Buyer confidence, favorable mortgage rates and a healthy economy are resulting in higher home sales across Canada, particularly in Newfoundland, Edmonton, Labrador and Montreal. Even so, national average prices slipped for the month of July, although analysts believe this may be due to the retreat of home sales in more expensive neighborhoods in Vancouver, where sales were down. The sales in these more expensive areas act to skew national averages and result in some finding them unreliable, but on the whole observers believe the market will continue showing healthy numbers in the housing market. For more on this continue reading the following article from Property Wire.
Sales of residential properties in Canada were stable in July compared with the previous month with just over half of local markets posting gains, according to the latest statistics from The Canadian Real Estate Association.
Major markets that saw gains compared to June include Edmonton, Montreal, Newfoundland and Labrador. Activity also held steady in Toronto, while Vancouver recorded a small decline.
‘The continued stability in national sales activity shows that homebuyers remain confident about the soundness of investing in a home. Mortgage interest rates are low and keeping home affordability within reach, making it an excellent time for buyers to take advantage of very favourable financing,’ said CREA president Gary Morse.
The actual national average price for properties sold in July 2011 stood at $361,181, which is the lowest level since January, but up 9.3% from a year ago. CREA said this reflects a short lived decline in the average price following the introduction of the HST in British Columbia and Ontario, and tighter mortgage regulations earlier in 2010.

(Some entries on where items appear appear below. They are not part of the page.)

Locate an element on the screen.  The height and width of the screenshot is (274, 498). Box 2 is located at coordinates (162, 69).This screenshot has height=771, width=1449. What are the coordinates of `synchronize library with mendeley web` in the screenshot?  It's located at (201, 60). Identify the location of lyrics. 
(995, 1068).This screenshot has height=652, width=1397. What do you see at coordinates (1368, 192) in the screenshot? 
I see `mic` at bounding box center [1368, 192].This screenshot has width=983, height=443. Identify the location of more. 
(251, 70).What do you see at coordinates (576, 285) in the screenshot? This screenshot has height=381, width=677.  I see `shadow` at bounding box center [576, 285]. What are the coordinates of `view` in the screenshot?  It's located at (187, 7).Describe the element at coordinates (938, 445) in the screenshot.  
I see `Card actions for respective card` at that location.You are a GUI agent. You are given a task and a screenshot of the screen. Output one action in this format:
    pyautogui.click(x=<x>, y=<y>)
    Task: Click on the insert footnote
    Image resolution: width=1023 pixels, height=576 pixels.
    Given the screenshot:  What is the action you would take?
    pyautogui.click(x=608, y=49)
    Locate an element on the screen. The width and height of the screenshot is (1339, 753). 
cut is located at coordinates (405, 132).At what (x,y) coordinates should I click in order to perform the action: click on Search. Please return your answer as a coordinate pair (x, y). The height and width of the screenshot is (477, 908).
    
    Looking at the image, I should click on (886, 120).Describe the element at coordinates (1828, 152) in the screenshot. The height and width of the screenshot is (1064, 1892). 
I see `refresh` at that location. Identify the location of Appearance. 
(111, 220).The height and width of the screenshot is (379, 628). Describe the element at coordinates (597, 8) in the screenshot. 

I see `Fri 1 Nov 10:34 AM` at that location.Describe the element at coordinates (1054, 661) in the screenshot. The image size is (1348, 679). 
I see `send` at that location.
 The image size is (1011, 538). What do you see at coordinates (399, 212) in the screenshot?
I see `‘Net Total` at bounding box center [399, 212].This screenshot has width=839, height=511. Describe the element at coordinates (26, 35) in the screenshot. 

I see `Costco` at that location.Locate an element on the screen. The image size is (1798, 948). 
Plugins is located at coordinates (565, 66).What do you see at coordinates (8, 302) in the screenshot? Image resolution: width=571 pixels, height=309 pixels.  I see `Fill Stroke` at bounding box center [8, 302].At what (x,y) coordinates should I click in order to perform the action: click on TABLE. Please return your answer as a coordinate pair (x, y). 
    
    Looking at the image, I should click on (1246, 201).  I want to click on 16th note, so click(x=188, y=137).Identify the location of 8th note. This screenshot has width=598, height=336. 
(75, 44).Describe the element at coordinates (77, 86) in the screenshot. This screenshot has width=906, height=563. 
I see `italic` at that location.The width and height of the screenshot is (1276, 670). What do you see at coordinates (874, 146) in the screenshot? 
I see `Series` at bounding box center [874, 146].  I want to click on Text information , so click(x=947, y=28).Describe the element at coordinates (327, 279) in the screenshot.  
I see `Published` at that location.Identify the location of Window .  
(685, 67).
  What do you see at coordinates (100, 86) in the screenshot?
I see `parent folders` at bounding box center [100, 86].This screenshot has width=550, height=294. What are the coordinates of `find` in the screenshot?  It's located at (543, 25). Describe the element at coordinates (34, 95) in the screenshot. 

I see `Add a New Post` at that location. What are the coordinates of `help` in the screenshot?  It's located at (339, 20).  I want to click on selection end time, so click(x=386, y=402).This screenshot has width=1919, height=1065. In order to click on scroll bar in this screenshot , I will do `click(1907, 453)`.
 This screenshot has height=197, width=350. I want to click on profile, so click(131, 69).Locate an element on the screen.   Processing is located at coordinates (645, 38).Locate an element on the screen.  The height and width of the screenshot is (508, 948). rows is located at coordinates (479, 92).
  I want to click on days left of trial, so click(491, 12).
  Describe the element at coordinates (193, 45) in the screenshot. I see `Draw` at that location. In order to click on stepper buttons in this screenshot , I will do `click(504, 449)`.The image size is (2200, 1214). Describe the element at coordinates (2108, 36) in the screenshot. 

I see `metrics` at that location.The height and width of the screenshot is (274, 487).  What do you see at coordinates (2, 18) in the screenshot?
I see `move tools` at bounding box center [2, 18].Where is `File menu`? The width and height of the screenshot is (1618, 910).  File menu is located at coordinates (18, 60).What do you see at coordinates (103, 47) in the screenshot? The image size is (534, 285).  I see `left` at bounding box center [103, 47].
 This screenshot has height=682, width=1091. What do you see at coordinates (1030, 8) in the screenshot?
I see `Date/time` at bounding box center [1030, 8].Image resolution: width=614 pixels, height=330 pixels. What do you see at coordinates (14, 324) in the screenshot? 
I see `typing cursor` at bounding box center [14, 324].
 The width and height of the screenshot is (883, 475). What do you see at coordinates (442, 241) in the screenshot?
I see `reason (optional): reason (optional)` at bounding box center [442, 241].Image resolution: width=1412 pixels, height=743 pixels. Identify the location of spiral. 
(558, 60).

‘Earlier this year, the national average price was being skewed upward by sales in some expensive Vancouver neighbourhoods, but this factor is now diminishing,’ said Gregory Klump, CREA’s chief economist.
‘Upward skewing of the national average price is also shrinking due to overall sales trends in Vancouver, and most recently in Toronto. Their market shares as a percentage of provincial and national sales activity are declining from the elevated levels seen in the first half of the year,’ he explained.
‘Changes in the national average home price are open to being misinterpreted. They often signify changes in the mix of sales activity across and within local markets, rather than a rising or falling price trend for typical homes in a specific market.
‘The national share of sales activity in some of Canada’s more expensive urban centres may retreat further from elevated levels recorded earlier this year, resulting in an easing trend for the national average home price. Even so, the stability of Canada’s housing market will likely continue to stand in stark contrast to further expected volatility in financial markets,’ he added.
Actual, not seasonally adjusted, sales activity came in 12.3 % above national levels reported a year ago. CREA said that this increase reflects weakened activity in July 2010, when levels for the month reached their lowest point since 2002.
A total of 284,537 homes were sold via the Canadian MLS® Systems so far this year. This is 1.6% below levels in the first seven months of last year, and continues to run in line with the ten year average.
The number of newly listed homes edged up by less than 1% from June to July. New listings were down in 60% of local markets, but increased in many large urban centres including Toronto, Vancouver, Edmonton, and Ottawa.
The number of months of inventory stood at 6.1 months at the end of July on a national basis, which is little changed from the end of June. The number of months of inventory represents the number of months it would take to sell current inventories at the current rate of sales activity, and is another measure of the balance between housing supply and demand.
This article was republished with permission from Property Wire.